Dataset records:
====

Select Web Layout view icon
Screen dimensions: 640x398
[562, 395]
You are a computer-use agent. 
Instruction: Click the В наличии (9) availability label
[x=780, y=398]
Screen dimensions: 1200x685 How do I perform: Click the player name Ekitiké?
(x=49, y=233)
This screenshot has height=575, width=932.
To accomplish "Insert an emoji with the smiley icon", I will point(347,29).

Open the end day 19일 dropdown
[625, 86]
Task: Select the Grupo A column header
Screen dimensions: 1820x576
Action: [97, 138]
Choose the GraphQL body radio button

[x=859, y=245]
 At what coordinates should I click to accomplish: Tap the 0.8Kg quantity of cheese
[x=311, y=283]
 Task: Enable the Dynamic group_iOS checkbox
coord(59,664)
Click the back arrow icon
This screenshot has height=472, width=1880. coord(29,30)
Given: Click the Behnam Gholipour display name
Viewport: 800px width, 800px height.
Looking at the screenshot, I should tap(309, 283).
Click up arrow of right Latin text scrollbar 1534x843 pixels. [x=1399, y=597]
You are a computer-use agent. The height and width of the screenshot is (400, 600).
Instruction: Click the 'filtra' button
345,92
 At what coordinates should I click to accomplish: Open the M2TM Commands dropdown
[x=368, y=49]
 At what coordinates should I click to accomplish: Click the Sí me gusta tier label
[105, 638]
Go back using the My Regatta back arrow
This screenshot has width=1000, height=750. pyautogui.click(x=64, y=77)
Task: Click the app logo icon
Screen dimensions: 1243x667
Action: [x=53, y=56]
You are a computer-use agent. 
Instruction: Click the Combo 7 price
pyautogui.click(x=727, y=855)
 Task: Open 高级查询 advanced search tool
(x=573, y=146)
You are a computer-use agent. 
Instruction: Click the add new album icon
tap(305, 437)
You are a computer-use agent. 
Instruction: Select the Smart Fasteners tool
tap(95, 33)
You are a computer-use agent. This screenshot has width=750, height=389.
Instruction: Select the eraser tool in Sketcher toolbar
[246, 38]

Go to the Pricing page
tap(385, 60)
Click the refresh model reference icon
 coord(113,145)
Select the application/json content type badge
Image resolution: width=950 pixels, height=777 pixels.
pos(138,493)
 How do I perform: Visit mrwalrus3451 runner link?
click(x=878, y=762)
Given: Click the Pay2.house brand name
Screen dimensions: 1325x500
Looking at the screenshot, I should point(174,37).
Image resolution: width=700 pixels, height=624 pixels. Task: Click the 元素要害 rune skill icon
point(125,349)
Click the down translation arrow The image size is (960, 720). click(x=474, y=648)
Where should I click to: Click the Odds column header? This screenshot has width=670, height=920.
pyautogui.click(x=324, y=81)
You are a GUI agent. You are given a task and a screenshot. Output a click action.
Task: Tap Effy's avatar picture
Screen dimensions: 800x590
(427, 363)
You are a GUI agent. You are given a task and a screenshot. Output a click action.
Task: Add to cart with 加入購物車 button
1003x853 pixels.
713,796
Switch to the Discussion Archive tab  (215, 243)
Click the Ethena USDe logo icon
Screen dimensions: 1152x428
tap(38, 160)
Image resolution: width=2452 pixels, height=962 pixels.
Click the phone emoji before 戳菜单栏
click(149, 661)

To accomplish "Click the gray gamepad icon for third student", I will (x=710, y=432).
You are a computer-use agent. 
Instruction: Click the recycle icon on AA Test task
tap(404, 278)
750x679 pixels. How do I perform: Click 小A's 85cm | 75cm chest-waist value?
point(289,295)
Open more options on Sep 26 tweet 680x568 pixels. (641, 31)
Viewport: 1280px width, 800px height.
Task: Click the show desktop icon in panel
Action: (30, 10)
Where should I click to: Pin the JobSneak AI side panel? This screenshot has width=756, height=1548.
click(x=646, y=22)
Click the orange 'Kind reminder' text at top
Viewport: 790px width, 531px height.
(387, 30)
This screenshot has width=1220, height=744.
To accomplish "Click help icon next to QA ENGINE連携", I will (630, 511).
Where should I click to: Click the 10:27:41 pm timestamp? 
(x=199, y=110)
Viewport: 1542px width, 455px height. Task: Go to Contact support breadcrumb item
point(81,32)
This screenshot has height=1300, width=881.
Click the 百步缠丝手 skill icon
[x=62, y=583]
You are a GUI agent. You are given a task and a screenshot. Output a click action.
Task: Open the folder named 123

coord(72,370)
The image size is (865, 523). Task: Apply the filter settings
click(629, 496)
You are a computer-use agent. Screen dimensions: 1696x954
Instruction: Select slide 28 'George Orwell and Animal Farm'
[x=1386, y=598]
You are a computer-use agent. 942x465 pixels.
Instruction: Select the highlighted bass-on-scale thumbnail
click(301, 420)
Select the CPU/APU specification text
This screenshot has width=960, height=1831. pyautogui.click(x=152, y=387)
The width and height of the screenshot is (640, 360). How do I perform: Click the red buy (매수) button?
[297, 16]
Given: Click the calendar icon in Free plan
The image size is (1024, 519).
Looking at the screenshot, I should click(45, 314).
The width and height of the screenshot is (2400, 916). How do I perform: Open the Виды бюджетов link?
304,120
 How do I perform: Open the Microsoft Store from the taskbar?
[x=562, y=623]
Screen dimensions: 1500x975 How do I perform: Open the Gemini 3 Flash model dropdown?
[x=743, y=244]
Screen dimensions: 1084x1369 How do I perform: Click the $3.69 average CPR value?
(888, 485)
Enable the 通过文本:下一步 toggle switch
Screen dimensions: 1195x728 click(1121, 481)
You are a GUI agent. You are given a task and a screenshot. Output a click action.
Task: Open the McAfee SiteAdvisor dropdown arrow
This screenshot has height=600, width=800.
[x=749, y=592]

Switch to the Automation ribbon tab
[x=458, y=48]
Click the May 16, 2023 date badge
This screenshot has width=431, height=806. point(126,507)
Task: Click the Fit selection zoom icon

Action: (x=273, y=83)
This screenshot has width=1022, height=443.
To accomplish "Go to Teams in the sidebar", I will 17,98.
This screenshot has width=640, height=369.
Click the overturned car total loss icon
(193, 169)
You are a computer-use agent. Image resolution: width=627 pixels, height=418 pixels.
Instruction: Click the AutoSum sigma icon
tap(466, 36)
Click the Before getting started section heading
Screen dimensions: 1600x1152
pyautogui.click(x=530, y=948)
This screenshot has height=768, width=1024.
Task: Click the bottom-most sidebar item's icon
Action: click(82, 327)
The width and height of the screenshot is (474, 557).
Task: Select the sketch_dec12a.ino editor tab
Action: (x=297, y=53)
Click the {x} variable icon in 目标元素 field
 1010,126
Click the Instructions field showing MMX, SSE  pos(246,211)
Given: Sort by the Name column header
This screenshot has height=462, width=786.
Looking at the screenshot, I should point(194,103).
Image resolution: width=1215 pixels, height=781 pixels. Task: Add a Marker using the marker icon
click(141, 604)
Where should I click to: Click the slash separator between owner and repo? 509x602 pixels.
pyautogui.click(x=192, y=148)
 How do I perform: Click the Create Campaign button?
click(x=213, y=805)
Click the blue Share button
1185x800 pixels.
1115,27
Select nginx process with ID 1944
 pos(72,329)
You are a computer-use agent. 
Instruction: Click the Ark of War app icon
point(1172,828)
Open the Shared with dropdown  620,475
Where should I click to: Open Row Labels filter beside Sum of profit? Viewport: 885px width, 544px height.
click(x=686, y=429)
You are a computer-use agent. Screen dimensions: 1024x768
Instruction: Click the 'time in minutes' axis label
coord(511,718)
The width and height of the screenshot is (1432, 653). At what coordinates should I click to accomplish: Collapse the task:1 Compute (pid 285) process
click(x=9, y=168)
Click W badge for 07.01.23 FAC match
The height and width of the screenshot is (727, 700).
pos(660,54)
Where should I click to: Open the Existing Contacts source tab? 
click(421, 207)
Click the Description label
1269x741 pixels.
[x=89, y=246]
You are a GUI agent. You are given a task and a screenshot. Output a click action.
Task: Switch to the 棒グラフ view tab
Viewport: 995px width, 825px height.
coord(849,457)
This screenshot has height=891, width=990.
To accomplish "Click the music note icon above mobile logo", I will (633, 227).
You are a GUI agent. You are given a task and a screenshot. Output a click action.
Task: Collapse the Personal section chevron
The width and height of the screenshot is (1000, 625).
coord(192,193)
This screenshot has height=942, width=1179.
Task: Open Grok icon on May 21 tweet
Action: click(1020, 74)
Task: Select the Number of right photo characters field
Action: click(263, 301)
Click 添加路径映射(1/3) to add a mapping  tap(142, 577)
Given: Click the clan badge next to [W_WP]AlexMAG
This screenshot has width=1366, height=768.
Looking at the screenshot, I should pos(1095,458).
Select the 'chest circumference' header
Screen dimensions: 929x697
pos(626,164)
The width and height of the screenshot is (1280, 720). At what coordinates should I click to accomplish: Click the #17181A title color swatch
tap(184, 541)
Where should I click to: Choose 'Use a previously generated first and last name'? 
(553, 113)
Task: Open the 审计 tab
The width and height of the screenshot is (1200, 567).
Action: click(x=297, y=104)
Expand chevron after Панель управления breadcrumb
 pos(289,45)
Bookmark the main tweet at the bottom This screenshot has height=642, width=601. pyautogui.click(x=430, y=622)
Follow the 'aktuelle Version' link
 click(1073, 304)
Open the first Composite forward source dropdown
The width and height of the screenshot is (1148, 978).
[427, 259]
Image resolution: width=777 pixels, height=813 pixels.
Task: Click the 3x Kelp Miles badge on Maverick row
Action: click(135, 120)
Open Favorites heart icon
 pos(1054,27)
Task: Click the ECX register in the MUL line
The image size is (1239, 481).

====

_The task_
Reproduce the records above line by line, without any change, up to and including the line that holds "This screenshot has height=575, width=932.".

_Written response_
Select Web Layout view icon
Screen dimensions: 640x398
[562, 395]
You are a computer-use agent. 
Instruction: Click the В наличии (9) availability label
[x=780, y=398]
Screen dimensions: 1200x685 How do I perform: Click the player name Ekitiké?
(x=49, y=233)
This screenshot has height=575, width=932.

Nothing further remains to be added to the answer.